Remedial Education reform: seeing the whole picture

A few days ago CAHS presented at the Capitol our latest report: "Developmental Education Reform: Ensuring Success for All in Connecticut".

The report discusses the implementation of PA 12-40, the remedial ed reform bill approved by the legislature two years ago, and how it will affect new community college students. Our focus is, above all, in those students that need the most remedial education - usually adult workers that have been outside of academic environments the longest, usually low income or minority. These students often require several remedial courses before they are considered to be ready to attend college-level classes - and under the old, pre-reform system, often were discouraged and left way before they even finished them.

ZZ Top2
Student status after three years, by age.

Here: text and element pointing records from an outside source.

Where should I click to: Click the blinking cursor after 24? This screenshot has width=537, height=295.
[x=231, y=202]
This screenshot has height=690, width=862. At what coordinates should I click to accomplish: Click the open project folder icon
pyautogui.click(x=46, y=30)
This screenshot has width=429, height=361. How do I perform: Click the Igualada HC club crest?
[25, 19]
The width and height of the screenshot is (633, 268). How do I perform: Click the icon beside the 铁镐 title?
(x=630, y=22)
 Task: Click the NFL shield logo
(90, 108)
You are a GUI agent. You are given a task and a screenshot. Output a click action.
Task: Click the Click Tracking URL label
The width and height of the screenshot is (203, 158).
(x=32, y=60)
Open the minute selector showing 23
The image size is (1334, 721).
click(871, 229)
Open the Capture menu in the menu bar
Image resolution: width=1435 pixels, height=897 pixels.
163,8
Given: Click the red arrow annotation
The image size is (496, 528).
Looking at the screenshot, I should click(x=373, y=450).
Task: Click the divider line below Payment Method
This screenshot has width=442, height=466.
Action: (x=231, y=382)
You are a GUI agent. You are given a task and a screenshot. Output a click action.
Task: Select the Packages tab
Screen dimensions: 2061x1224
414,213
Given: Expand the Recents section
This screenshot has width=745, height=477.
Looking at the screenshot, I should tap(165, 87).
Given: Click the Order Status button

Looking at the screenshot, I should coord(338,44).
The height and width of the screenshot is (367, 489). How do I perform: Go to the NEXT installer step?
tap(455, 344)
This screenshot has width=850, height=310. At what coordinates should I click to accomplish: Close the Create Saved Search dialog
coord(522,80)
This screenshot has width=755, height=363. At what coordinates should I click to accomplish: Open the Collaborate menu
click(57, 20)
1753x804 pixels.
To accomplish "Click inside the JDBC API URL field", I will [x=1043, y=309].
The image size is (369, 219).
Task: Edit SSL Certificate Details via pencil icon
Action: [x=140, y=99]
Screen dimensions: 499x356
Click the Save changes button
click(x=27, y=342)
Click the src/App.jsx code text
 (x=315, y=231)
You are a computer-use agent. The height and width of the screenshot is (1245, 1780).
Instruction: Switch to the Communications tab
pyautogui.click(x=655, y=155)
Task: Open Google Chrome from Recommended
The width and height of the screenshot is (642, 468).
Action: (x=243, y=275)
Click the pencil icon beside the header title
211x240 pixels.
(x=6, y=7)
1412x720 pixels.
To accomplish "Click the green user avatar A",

Our report is divided in four different sections:

  1. Why reform was needed - with a brief look at completition rates by group, and how remedial education was the least effective with adult students and minorities.
  2. An overview of the reform - including a description of the new "tiered" system established by the reform and a special focus on those groups that need the most remedial education.
  3. Challenges facing the reform - an overview of potential issues that students might be facing.
  4. Policy recommendations - including the need for more resources.

You can find the full report here. For more details on the basic framework of PA 12-40, the Board of Regents has an excellent FAQ page.

The legislature is considering adding additional resources for the implementation of the law this session. Last week the Appropriations Committee increased the budget allocation for developmental education from $4.5 to $11 Million. It is still unclear if the funds will be dedicated to transitional programs, those serving students that need the most remediation. CAHS will continue following this issue in the coming weeks and months, tracking the roll our of the reform.